E. coli DH5α or XL1b competent cells were prepared using rubidium chloride and transformed by heat shock. Electrocompetent Msm cells were prepared by growing cells to mid-log phase (OD600 ≈ 0.5), washing 3× with 10% (v/v) glycerol pre-chilled to 4 °C, then resuspending in 1/100th of the initial culture volume with 10% glycerol. DNA (200 ng for integrating plasmids, 1 μg for recombineering) was added to 100 μL competent cells and incubated on ice for 5 min, followed by electroporation in a 2 mm cuvette at 2500 V, 125 Ω (plasmids; 1000 Ω recombineering), 25 μF using an ECM 630 electroporator (BTX). 7H9 media (1 mL) was added to the cells, which recovered for 3 h with shaking at 37 °C, before spreading on LB agar and incubating at 37 °C for 2–3 days.

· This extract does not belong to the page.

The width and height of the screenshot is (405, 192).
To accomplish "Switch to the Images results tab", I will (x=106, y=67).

Rifampicin-resistant strains

The rifampicin resistant strains (Supplementary Fig. 13b) were generated from the parent clpC1-frb, rbpA::fkbp-egfp and clpC1-frb, rpoB::fkbp-egfp strains. For each strain, 1 mL of Msm cells at OD600 = 1.0 was plated on each of several 7H10 agar plates containing 100 μg·mL−1 rifampicin and incubated for four days. A 462 bp region of rpoB containing the rifampicin resistance determining region was then amplified from individual colonies and sequenced to confirm the presence of rifampicin-resistance mutations.

NanoLuc assay

To validate rapamycin-mediated FRB-FKBP dimerization in mycobacteria, Msm cells were grown to mid-log phase (OD600 ≈ 0.5) and plated at a final OD600 = 0.1 with 5-fold serial dilutions of rapamycin. The Nano-Glo® 5× reagent (furimazine substrate + buffer; Promega) was prepared and added to each sample. Luminescence was measured in opaque white plates after incubation with linear shaking at 37 °C for 5 min using a Spark 10 M plate reader (Tecan).

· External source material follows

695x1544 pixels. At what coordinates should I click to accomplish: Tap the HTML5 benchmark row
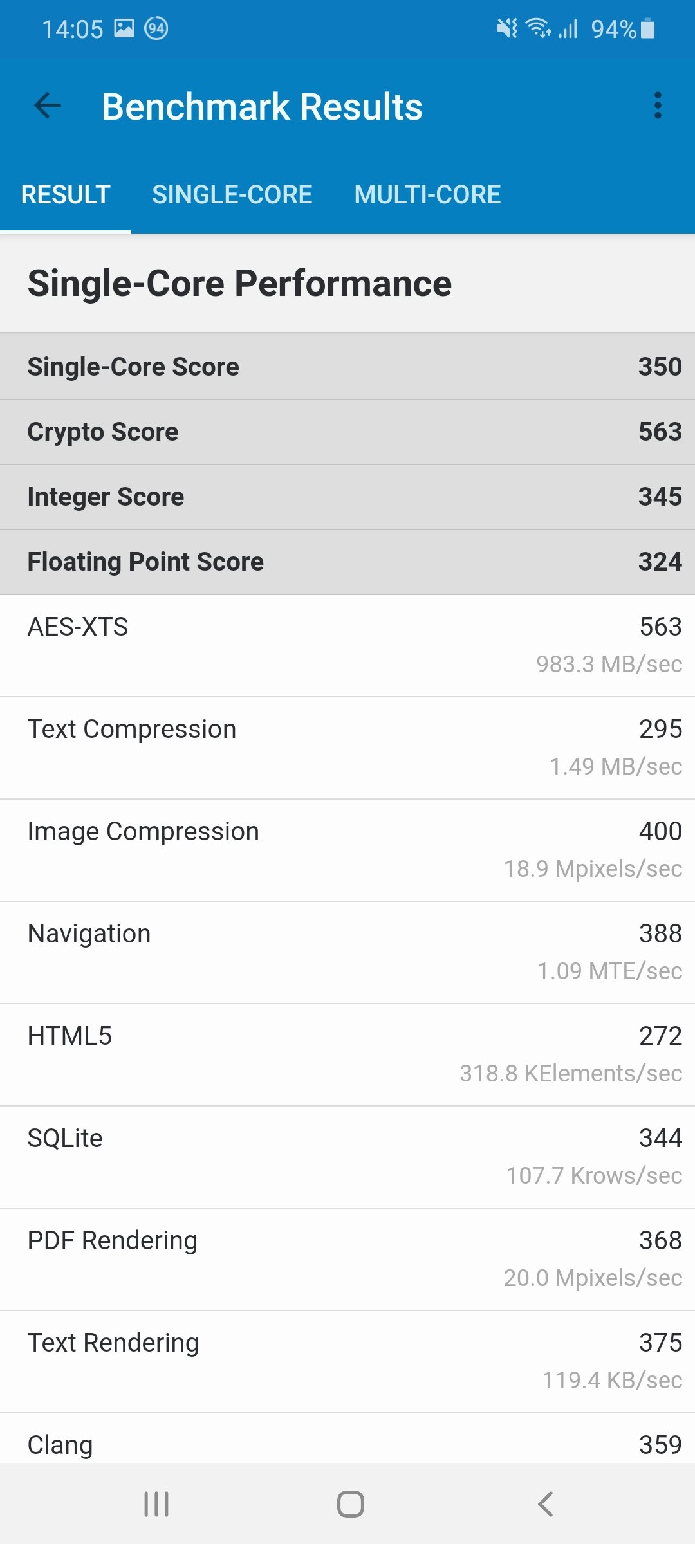[348, 1054]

Protein structure modeling

The crystal structures of the stabilized mutant MtbClpC1 hexamer (PDB: 8A8U)21, the Msm ATP synthase complex (PDB: 7NJK)57, the Mtb RNA polymerase holoenzyme in complex with RbpA (PDB: 6C05)42, and MsmMmpL3 (PDB: 6AJG)58 were modeled using PyMOL (Schrodinger). The MtbClpC1 NTD trimer was modeled by aligning three individual structures of the MtbClpC1 NTD (PDB: 6PBS)59 with a E. coli ClpB NTD trimer (PDB: 6OG3)60 as previously in ref. 21.

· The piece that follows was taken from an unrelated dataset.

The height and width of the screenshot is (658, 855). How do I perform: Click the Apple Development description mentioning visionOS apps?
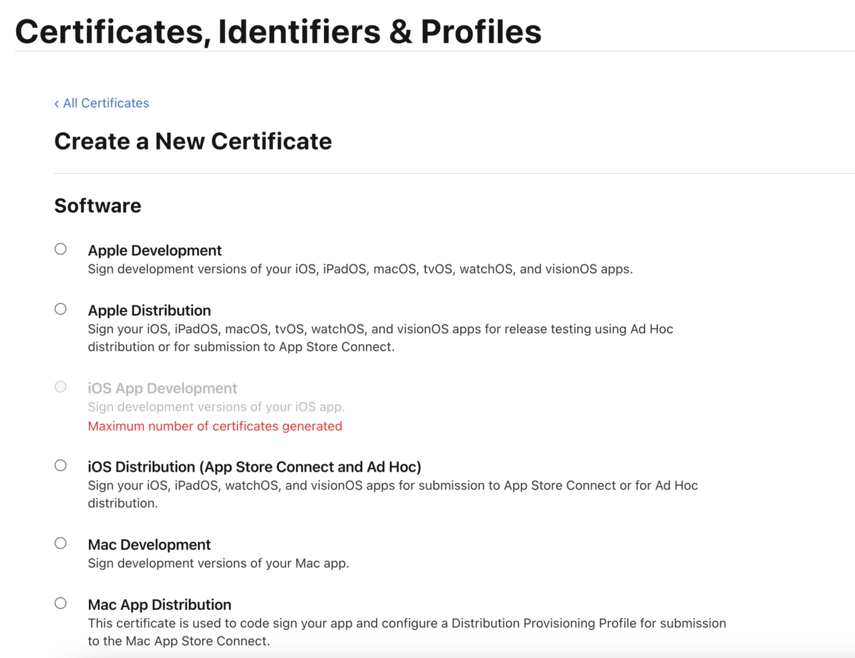[x=360, y=269]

Protein expression and purification

The Mtb clpC1 (rv3596c) allele and frb codon optimized for mycobacteria were amplified and assembled to encode both N- and C-terminally fused gene products under control of the T7 promoter into a pET-26b+ plasmid, which encodes a 6xHis tag at the C-terminal end of the gene product. Constructs were transformed into BL21-CodonPlus(DE3)-RP cells (Agilent), which enables efficient expression of GC-rich genes in E. coli.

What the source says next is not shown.